张解点头:“许久没下雨了,冰价钱越来越贵,连瓜果都涨价了,怕是往后就要吃不起了。”
“吃不起不至于。”裴宗之摸了摸腰间的钱袋,认真的想了想道,“吃东西的钱我还是有的。”
张解沉默了片刻:“我也有。”
“还有,卫姐姐已经醒了,她不会看着长安大旱的,她是个好人。”
“好人?”裴宗之神情平静的看着他,道,“我第一次听到有人说她是好人。”
……
被说是好人的卫瑶卿打了个喷嚏,翻了个身,继续躺着望着帐蔓发呆。殿内送来了冰块,在她身上,安乐很大方,整个瑶光殿与外面仿佛是两个世界。
大方不止体现在瑶光殿比别处多的冰上,更在她一个躺着的病人还要“食不厌精脍不厌细”。
“卤梅水好了没?”枣糕爽脆的声音在御膳房响起。
御厨随即将一罐卤梅水递了过来。
枣糕接过卤梅水倒了一点入小碗中尝了一口不由蹙起了眉头:“太酸,再加点蜜。”
御厨默默的舀了一勺蜜放了进去,枣糕又尝了尝这才眉头舒展的将卤梅水罐子放入食盒中离开了。
“卫天师还真是讲究。”待到枣糕离开后,几个御厨停下了手里的动作,互相对视了一眼,微微摇头。一日三餐连同午后小食都要捣烂了带过去,味道讲究,如此挑剔的“病人”还是第一回 看到。
牢骚是有的,不过也仅此而已,毕竟陛下对卫天师的看重都看在眼里,谁也不敢怠慢。
只是有人还是忍不住叹了口气摇了摇头,道:“这般好吃好喝的供着,也不知卫天师几时醒来?”
几个同僚互相对视了一眼,没有说话。其实比起几时醒来,他们更想说的是“不知道能不能醒。”毕竟这种事情谁也不能保证,就连孙公都束手无措,谁知道会不会一直躺下去。
在一个不会醒来的人身上花这样的力气,总结的有些浪费了。
“这种事也不是你我该操心的了。”有个御厨推了推身边的同僚,将一大坛卤梅水抱了出来,“一会儿大理寺的人要来取,卤梅水可备足了?”
“早备好了!”一旁的御厨笑骂他,“还用你提醒啊!卫天师那里若是圣宠的话,大理寺如今就是手执尚方宝剑,是万万不能得罪的!”
正说话间,大理寺的人就到了。

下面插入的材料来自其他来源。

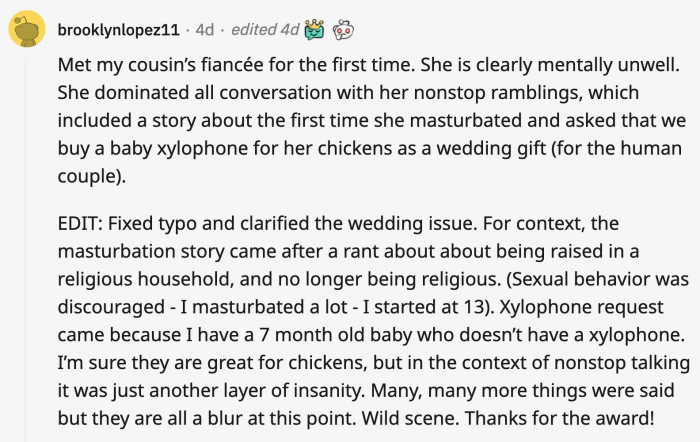Viewport: 700px width, 442px height.
Task: Click the red-eyed Snoo award icon
Action: [345, 30]
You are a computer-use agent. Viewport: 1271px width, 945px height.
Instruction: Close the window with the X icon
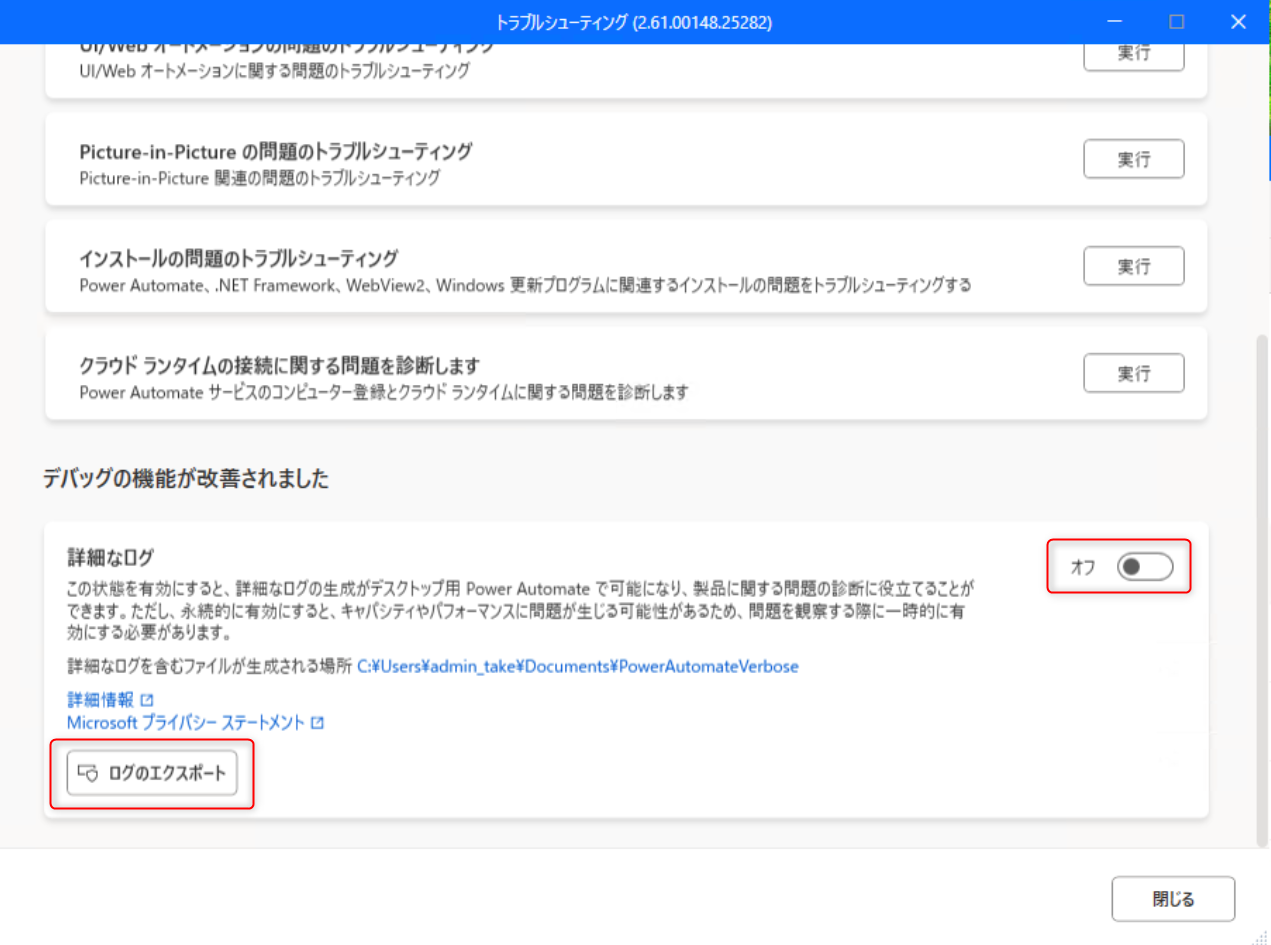pos(1238,21)
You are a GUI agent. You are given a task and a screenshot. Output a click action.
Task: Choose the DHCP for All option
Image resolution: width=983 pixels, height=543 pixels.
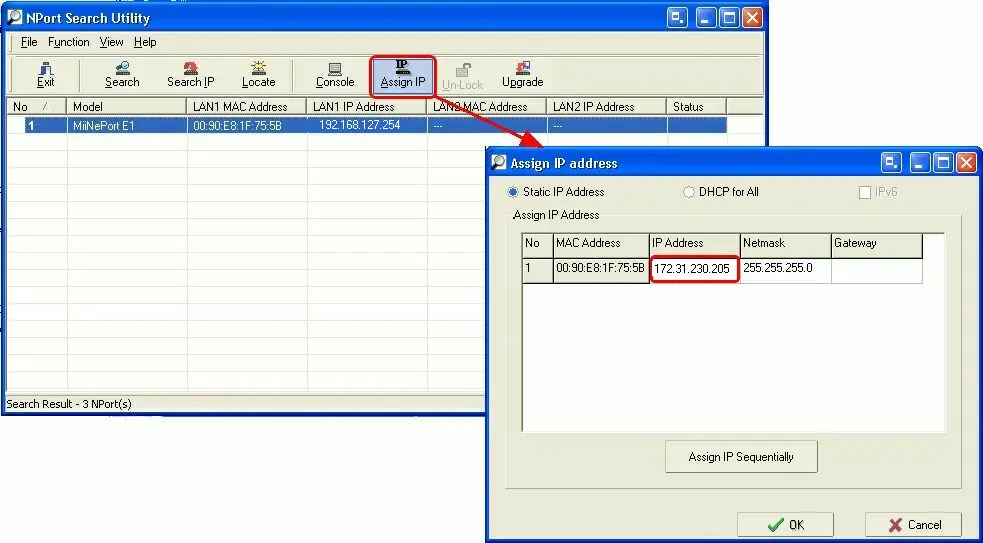689,192
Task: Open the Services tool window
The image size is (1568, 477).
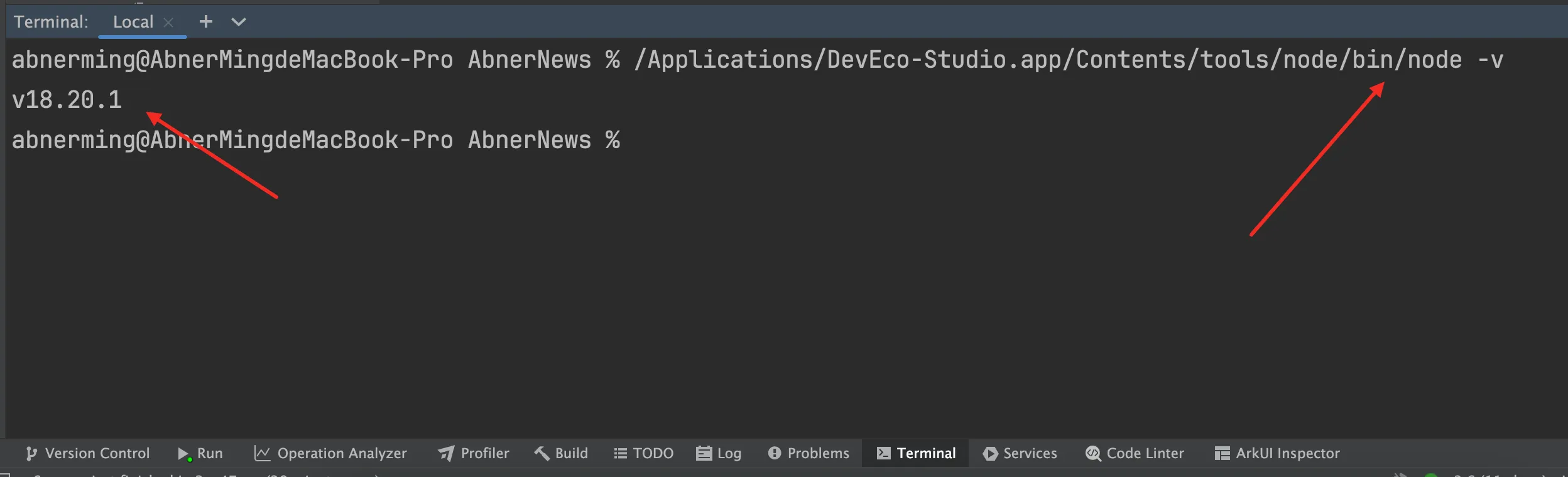Action: point(1020,453)
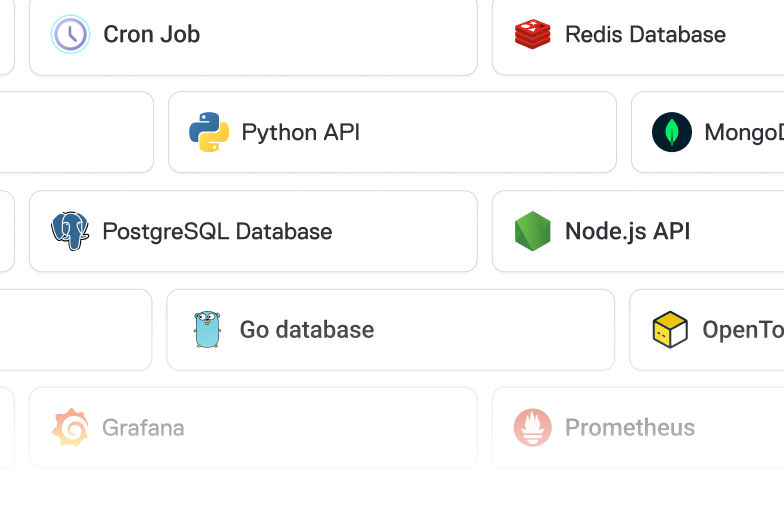Image resolution: width=784 pixels, height=512 pixels.
Task: Click the green Node.js hexagon icon
Action: (x=532, y=231)
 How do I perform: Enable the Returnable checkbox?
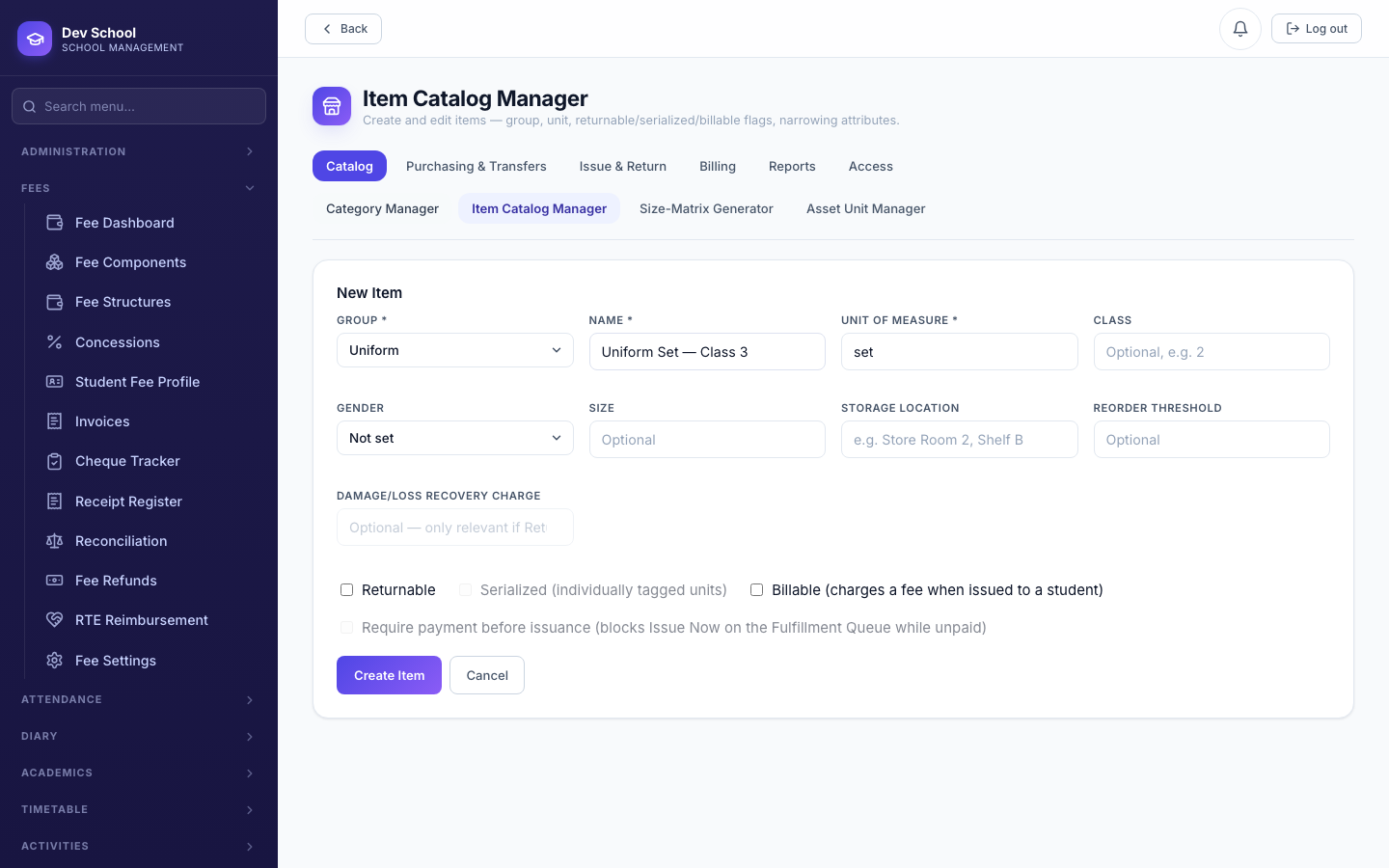coord(347,590)
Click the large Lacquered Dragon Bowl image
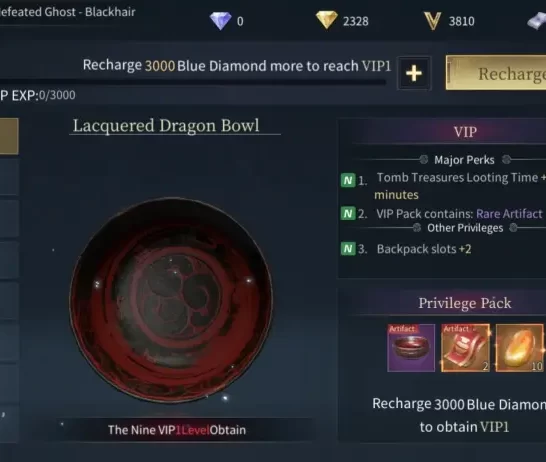Screen dimensions: 546x462 pyautogui.click(x=171, y=300)
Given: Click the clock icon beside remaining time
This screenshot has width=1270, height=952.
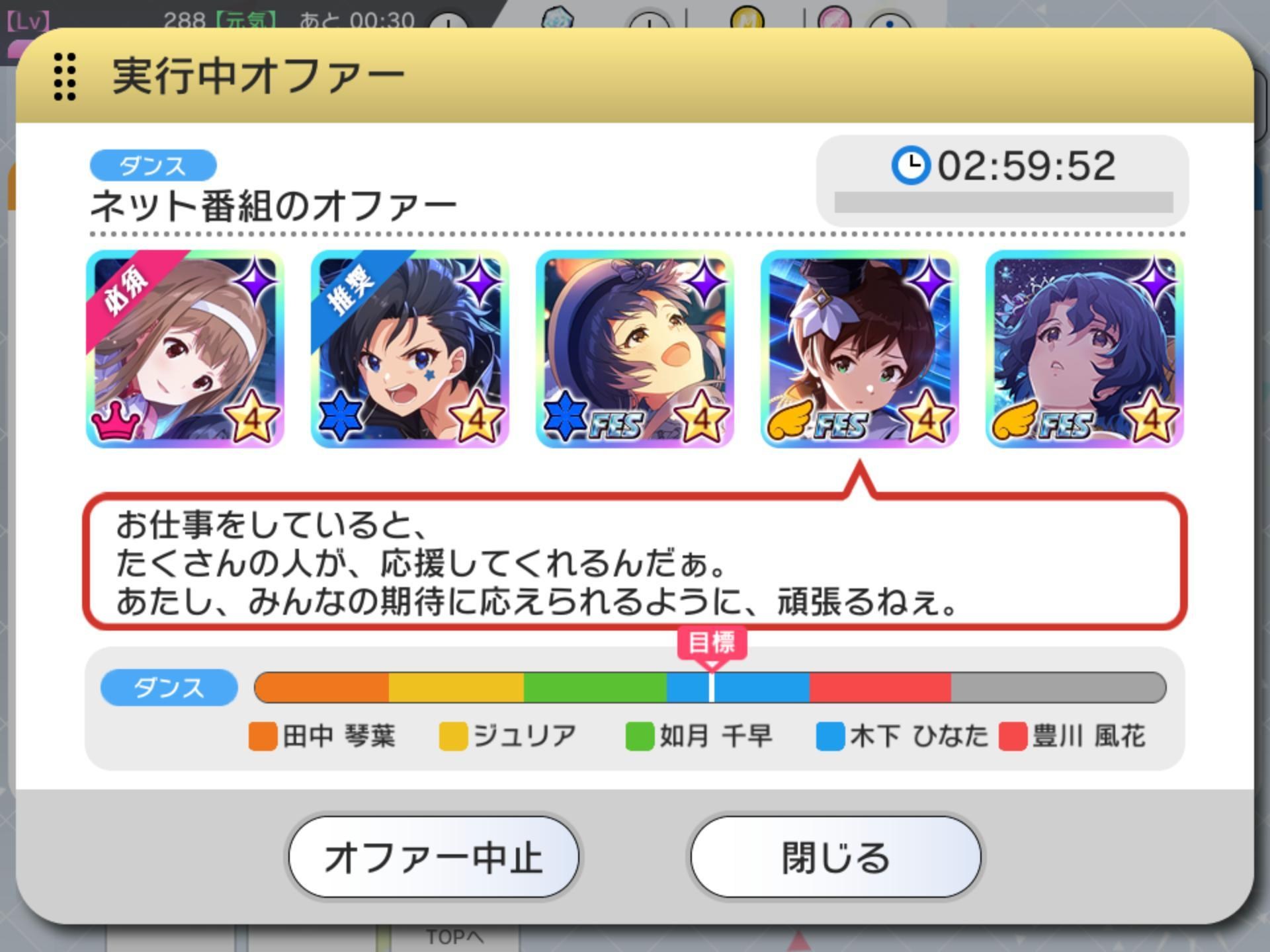Looking at the screenshot, I should click(x=911, y=165).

御厨帮着将几坛卤梅水搬了出来,笑着和那几个大理寺的官吏打趣:“你们大理寺如今不审案,卖卤梅水了么?”
官吏无奈的叹了口气,道:“别说了,审到现在了。我们大理寺快在吏部住下了,那吏部人又多又闷热,有几个还摆谱,可真真叫活受罪了!”
“仔细祸从口出!”一旁帮忙的官吏踢了他一脚,“大人说了不得外传的,若被人知晓了是要被大人训斥的。”